One read: “When I was five, another five-year-old boy at primary school started calling me beautiful and sexy (which I didn’t even know what it meant at the time).
“One day, he followed me into the toilets and smashed my head against the sink.
“I told my mum, and the school phoned her to tell her we were ‘just playing’ and said they would keep an eye on him.
“One day, he called me sexy then pushed me into the toilets again and tried to push my head down a toilet while grabbing me.
“I told a teacher after and they put me and the boy in the same room together. A teacher tried to downplay it, and say it wasn’t that bad (basically gaslighting a six-year-old for the sake of keeping their reputation).
“The boy wasn’t expelled. I left school, and learnt that he did it to another girl after I had left.”

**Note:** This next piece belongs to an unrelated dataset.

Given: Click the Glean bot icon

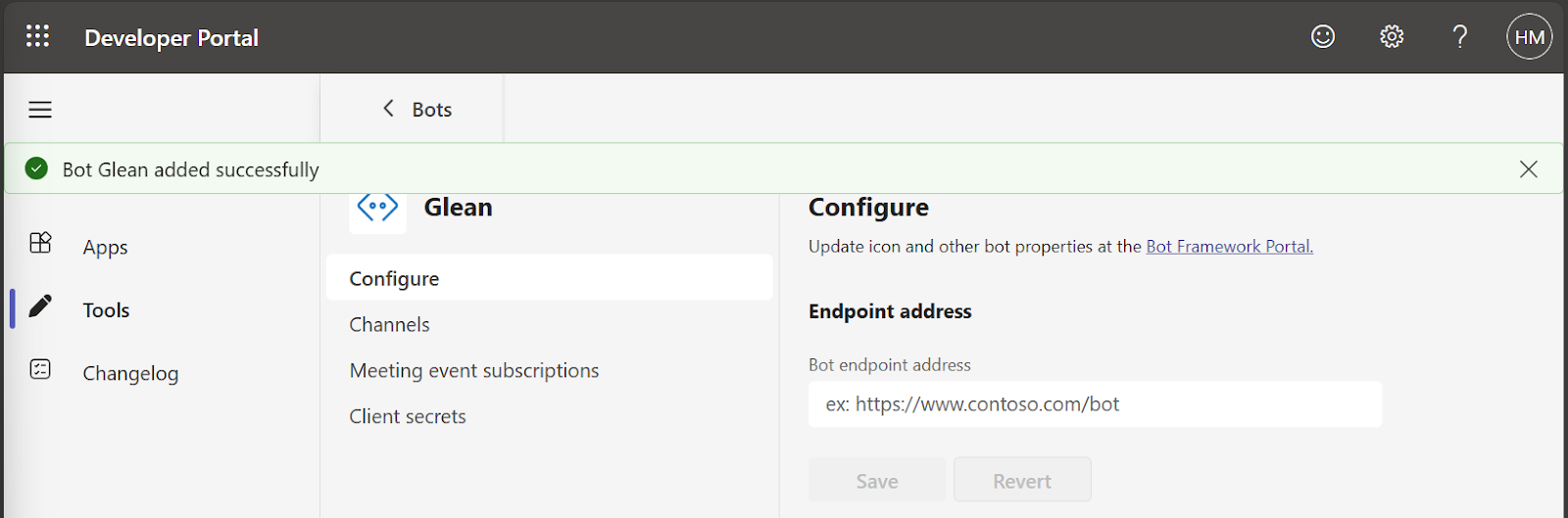Looking at the screenshot, I should click(377, 208).
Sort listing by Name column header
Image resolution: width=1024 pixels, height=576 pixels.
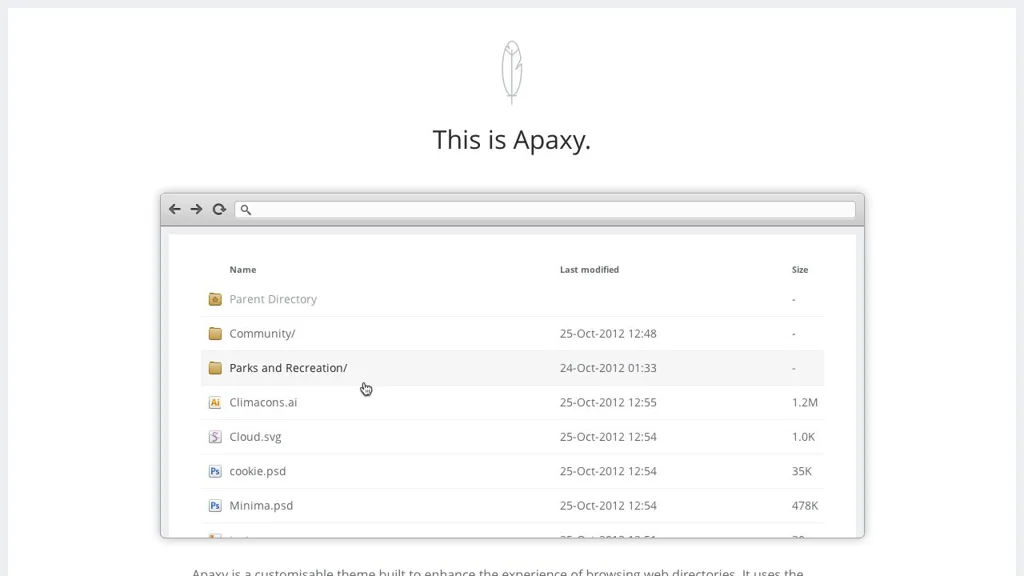(x=243, y=270)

Another read: “When I was 10, a boy told me one of the boys was going to lick my vagina. A boy said they would pay another boy £20 to rape me. I didn’t know what rape meant.
“I didn’t tell anyone. One of the boys in my year told their mum, who told mine. I went in for a meeting with the headteacher. She told me, ‘As women, we have to accept what men say to us’.”
The charity, which is dedicated to eradicating rape culture, has called for relationship and sex education to begin in nursery or reception.
‘Challenging and uncomfortable’
Everyone’s Invited, founded in June 2020 by Soma Sara, a former private school student and sex abuse survivor, has previously highlighted the issue of sexual abuse in schools and colleges.
The charity’s report noted that primary school teachers often face “challenging and uncomfortable situations” in the classroom but found that 80 percent of those surveyed felt unprepared to address these matters.
It further stated, “Many teachers are only trained to meet the legal minimum requirements for safeguarding, leaving them unprepared to handle disclosures of sexual violence.”
A recent report from the National Police Chiefs’ Council revealed a 400 percent increase in child sexual abuse and exploitation from 2013 to 2024.
The report also noted that more than half of the alleged perpetrators in cases of sexual violence were children themselves.